Description of the task>
Copy the data word for word, starting at the line that contains "Screen dimensions: 1456x819" and continuing through the end of the data.

The records>
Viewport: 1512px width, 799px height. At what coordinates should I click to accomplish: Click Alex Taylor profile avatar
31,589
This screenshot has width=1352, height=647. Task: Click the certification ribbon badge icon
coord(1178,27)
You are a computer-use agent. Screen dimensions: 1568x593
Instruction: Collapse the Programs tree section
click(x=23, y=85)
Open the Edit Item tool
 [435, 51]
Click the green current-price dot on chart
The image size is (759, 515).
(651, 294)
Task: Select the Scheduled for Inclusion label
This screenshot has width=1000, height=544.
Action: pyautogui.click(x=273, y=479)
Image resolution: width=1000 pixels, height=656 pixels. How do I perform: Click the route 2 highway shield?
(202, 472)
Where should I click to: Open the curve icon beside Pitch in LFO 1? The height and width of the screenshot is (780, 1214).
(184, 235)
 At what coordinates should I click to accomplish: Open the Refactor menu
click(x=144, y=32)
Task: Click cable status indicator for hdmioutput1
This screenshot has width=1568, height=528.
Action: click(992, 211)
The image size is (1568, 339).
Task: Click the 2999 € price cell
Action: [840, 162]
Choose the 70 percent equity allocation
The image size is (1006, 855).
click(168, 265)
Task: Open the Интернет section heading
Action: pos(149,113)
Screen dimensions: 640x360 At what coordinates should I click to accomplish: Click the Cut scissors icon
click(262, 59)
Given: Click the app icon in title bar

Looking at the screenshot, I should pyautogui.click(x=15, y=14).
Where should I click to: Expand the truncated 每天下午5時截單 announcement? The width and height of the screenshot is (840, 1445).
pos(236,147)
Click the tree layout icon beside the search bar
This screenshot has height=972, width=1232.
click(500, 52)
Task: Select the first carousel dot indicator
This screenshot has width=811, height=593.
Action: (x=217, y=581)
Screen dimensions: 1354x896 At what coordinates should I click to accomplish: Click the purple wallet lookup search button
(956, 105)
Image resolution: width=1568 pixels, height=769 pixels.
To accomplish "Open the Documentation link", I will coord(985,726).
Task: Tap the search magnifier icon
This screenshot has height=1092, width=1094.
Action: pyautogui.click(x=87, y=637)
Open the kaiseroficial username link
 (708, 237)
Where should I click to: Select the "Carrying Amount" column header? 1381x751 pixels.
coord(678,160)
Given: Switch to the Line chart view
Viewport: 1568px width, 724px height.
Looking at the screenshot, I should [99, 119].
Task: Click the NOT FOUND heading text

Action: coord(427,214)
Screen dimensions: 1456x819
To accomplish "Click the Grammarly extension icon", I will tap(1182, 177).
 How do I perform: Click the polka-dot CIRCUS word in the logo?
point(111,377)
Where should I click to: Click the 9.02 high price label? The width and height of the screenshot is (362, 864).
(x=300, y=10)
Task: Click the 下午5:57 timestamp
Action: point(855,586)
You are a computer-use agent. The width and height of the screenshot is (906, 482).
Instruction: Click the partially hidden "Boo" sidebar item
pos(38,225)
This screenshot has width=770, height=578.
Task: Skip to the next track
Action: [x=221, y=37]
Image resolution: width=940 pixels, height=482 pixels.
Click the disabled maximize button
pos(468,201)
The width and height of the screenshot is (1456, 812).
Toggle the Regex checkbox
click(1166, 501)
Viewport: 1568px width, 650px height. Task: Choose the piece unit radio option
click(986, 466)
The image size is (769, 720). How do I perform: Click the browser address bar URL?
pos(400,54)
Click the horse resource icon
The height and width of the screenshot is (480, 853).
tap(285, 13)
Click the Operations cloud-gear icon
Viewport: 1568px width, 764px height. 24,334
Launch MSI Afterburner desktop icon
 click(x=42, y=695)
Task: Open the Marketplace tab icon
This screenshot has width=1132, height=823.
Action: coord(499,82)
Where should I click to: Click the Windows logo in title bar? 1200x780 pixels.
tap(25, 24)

Result of the exercise>
Screen dimensions: 1456x819
To accomplish "Click the Grammarly extension icon", I will tap(1182, 177).
 How do I perform: Click the polka-dot CIRCUS word in the logo?
point(111,377)
Where should I click to: Click the 9.02 high price label? The width and height of the screenshot is (362, 864).
(x=300, y=10)
Task: Click the 下午5:57 timestamp
Action: point(855,586)
You are a computer-use agent. The width and height of the screenshot is (906, 482).
Instruction: Click the partially hidden "Boo" sidebar item
pos(38,225)
This screenshot has width=770, height=578.
Task: Skip to the next track
Action: [x=221, y=37]
Image resolution: width=940 pixels, height=482 pixels.
Click the disabled maximize button
pos(468,201)
The width and height of the screenshot is (1456, 812).
Toggle the Regex checkbox
click(1166, 501)
Viewport: 1568px width, 650px height. Task: Choose the piece unit radio option
click(986, 466)
The image size is (769, 720). How do I perform: Click the browser address bar URL?
pos(400,54)
Click the horse resource icon
The height and width of the screenshot is (480, 853).
tap(285, 13)
Click the Operations cloud-gear icon
Viewport: 1568px width, 764px height. 24,334
Launch MSI Afterburner desktop icon
 click(x=42, y=695)
Task: Open the Marketplace tab icon
This screenshot has width=1132, height=823.
Action: coord(499,82)
Where should I click to: Click the Windows logo in title bar? 1200x780 pixels.
tap(25, 24)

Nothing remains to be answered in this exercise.